──────── Исходный текст ────────

Марксизм — столбовая дорога общественных наук, далеко не всем литераторам-анархистам стоит идти в корректоры, а отставание России от Запада на самом деле является ее периферийным развитием: читайте вторую часть большого интервью с Борисом Кагарлицким. Первая часть тут; беседа была записана в январе текущего года.

Все мы начиная с 24 февраля 2022 года оказались перед лицом наступающего варварства, насилия и лжи. В этой ситуации чрезвычайно важно сохранить хотя бы остатки культуры и поддержать ценности гуманизма — в том числе ради будущего России. Поэтому редакция «Горького» продолжит говорить о книгах, напоминая нашим читателям, что в мире остается место мысли и вымыслу.

Поправки к Валлерстайну

— Давайте теперь поговорим о ваших собственных книгах и прежде всего о «Периферийной империи», которая выходила с разными подзаголовками — «Циклы русской истории» и «Россия и миросистема». Расскажите, пожалуйста, о внутренней кухне этого проекта: как книга развивалась, почему потребовалось ее несколько раз переписывать и пришли ли вы в итоге к некоему конечному варианту?

— Еще лет десять назад я решил, что больше ничего переписывать не буду, как написано — так и написано. Единственные изменения, которые я вносил потом в «Периферийную империю» и связанную с ней книгу «От империй к империализму» — это исправление ошибок и опечаток, хотя в последнем переиздании придраться было уже не к чему. Или я что-то упустил? В принципе, книга не слишком сильно переписывалась, но писалась долго — больше десяти лет, причем в процессе радикально изменилась концепция, поскольку именно в ходе работы над «Периферийной империей» я основательно ознакомился с мир-системным анализом Иммануила Валлерстайна. Сначала у меня были к нему некоторые претензии, и я говорил ему об этом лично: на мой взгляд, некоторые эпизоды русской истории Валлерстайн понял не до конца. Возможно, он просто слишком поздно, уже после завершения первого тома «Мир-системы», познакомился с Георгием Дерлугьяном, который ему очень многое в русской истории перевел, показал и объяснил. Причем неточности касались не фактической части — там как раз все очень корректно, — а интерпретации событий. Например, Валлерстайн рассматривает Ливонскую войну и политику Ивана Грозного как попытку отделиться от европейской мир-системы, хотя на самом деле все было наоборот.

И тут мне на помощь пришла еще одна книга из моей молодости, еще не упоминавшаяся в нашем разговоре, — «Очерки революционного движения в России» Михаила Покровского. Это его лекции примерно 1925 года, которые, насколько я знаю, с тех пор не переиздавались. В свое время они произвели на меня очень сильное впечатление: я начал серьезно обдумывать идею торгового капитала, но больше всего меня потрясло то, как Покровский умеет рассказывать об истории. Поэтому мое понимание русской истории во многом сформировано именно им, хотя поначалу я его влиянию даже сопротивлялся.

──────── Исходные данные ────────

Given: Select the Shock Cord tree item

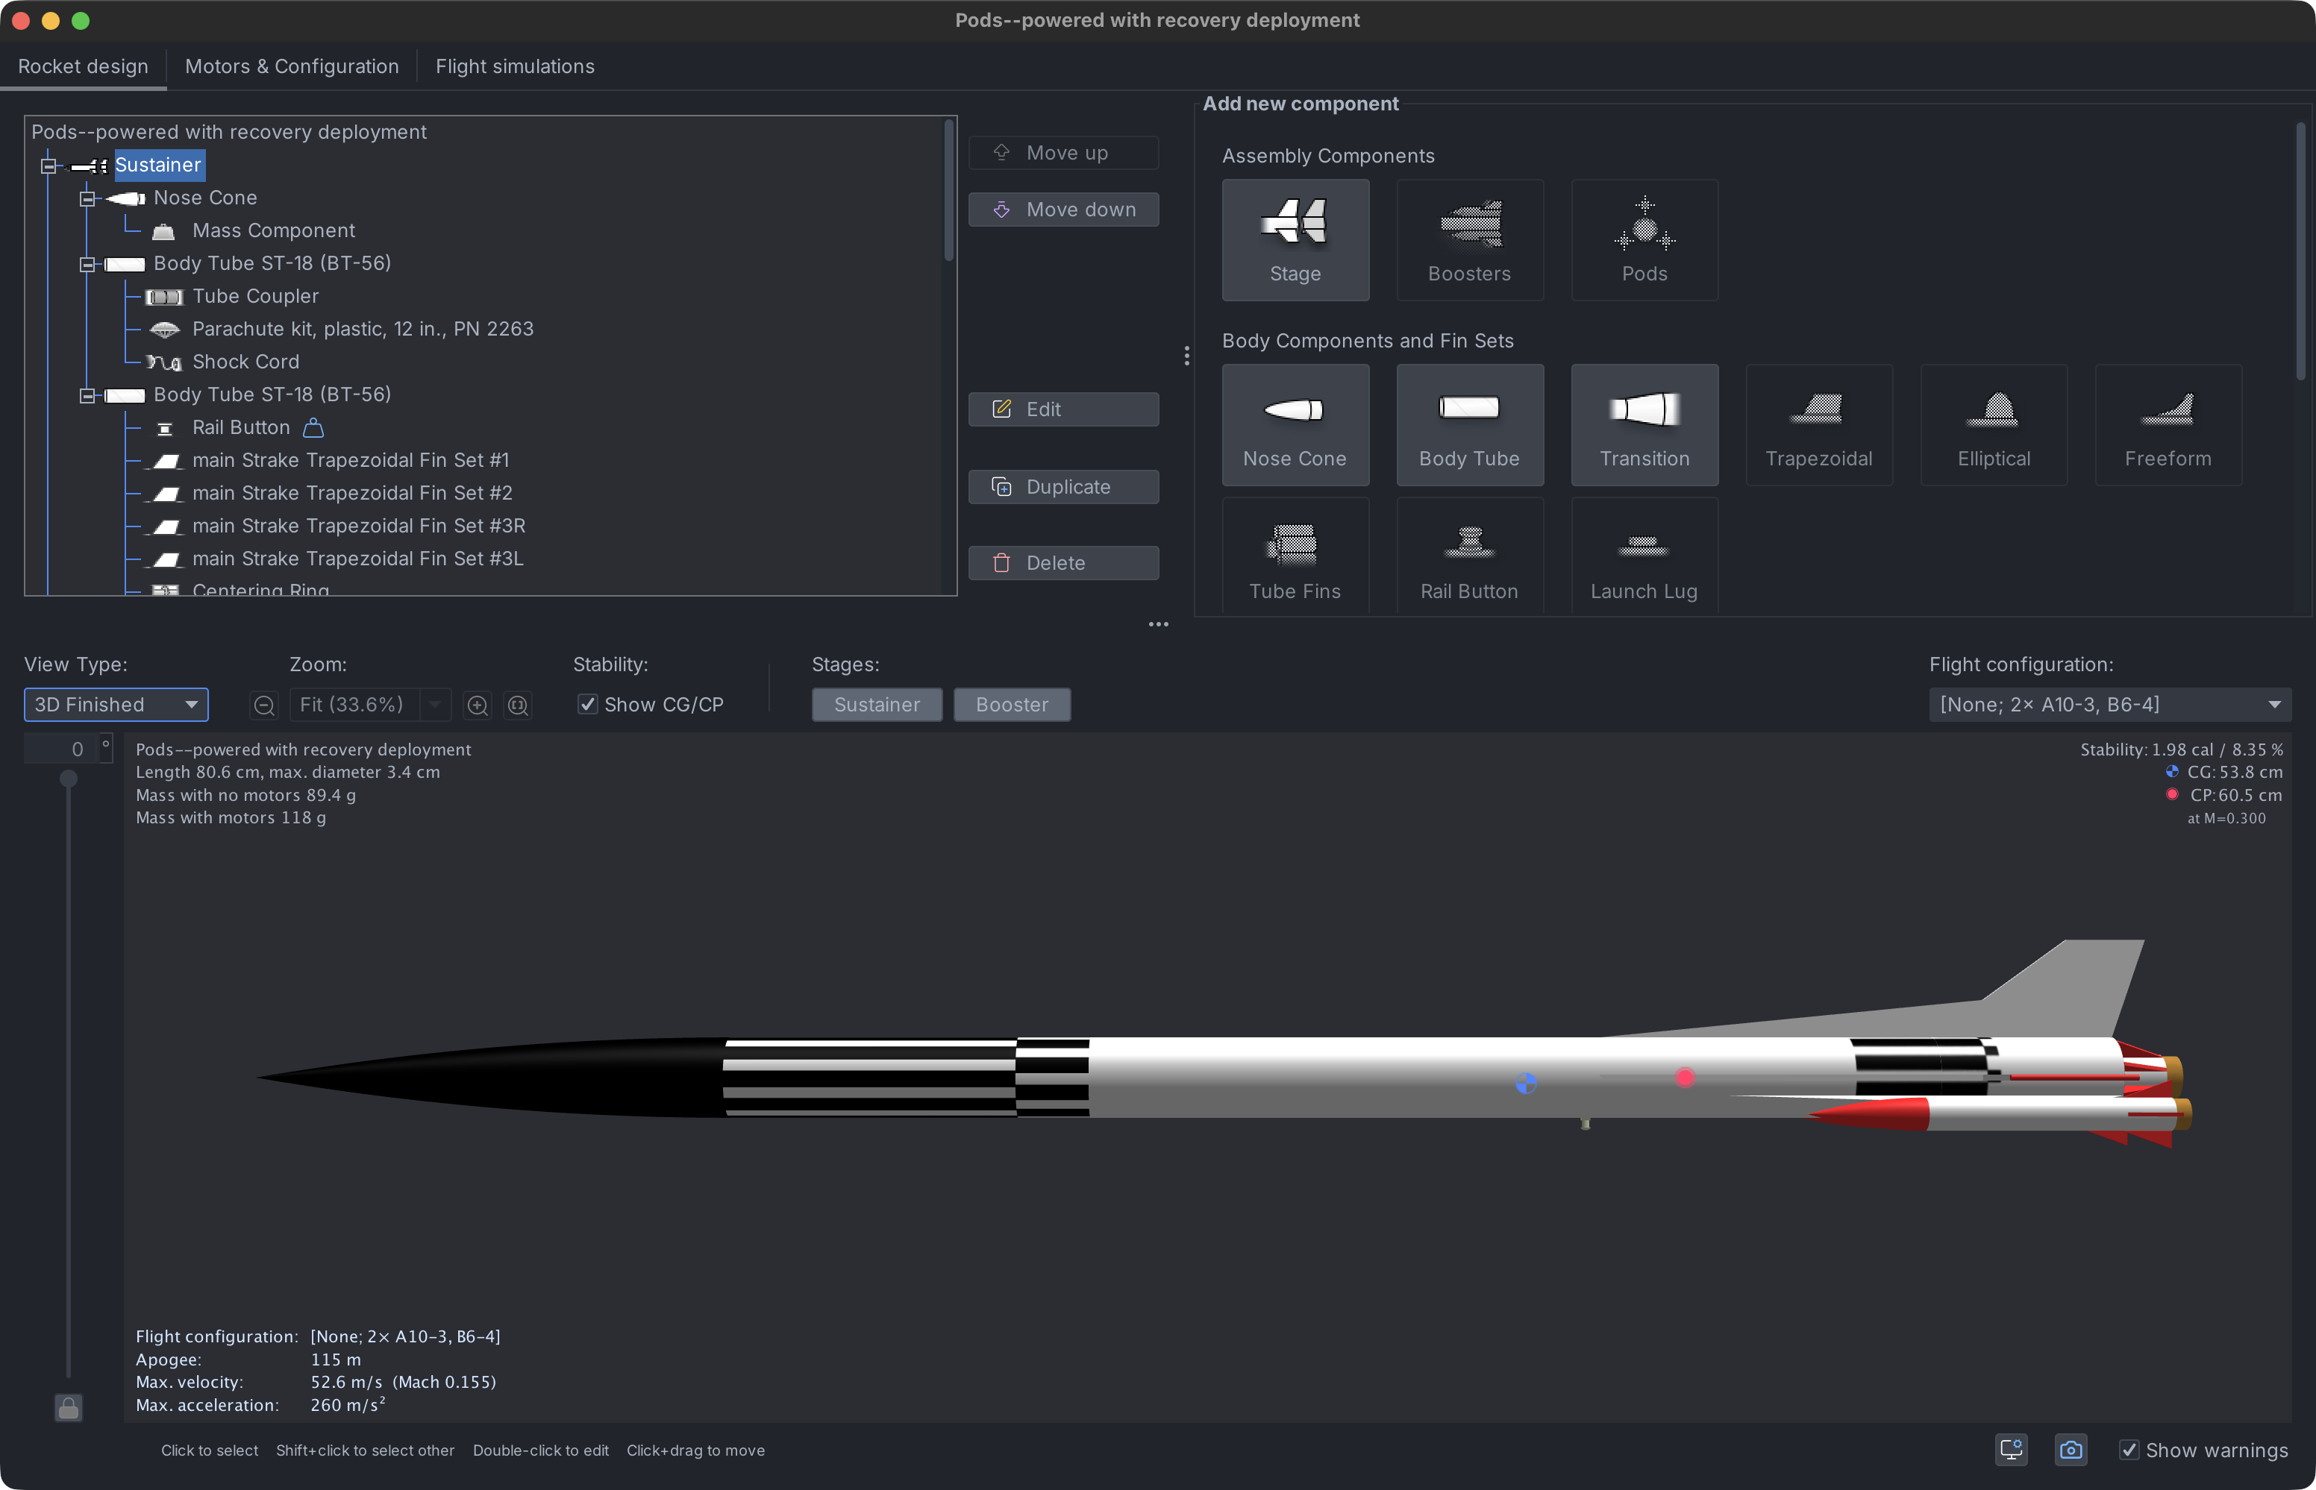Looking at the screenshot, I should tap(246, 361).
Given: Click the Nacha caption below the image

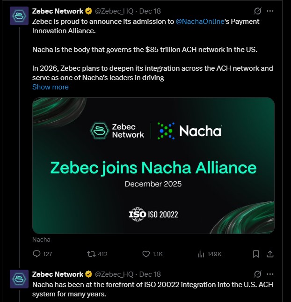Looking at the screenshot, I should pos(41,240).
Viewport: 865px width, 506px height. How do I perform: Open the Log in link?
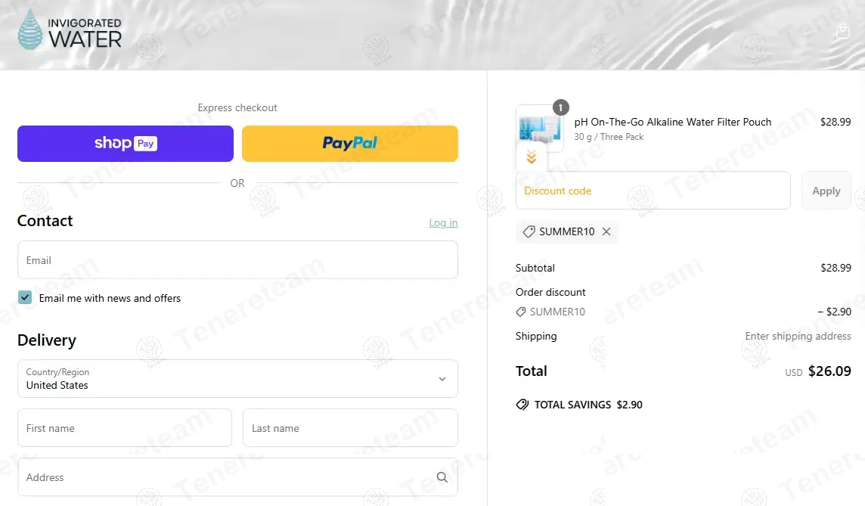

────────

### Задание
Сколько времени, согласно фрагменту интервью, писалась книга «Периферийная империя»?

### Ожидаемый ответ
Больше десяти лет.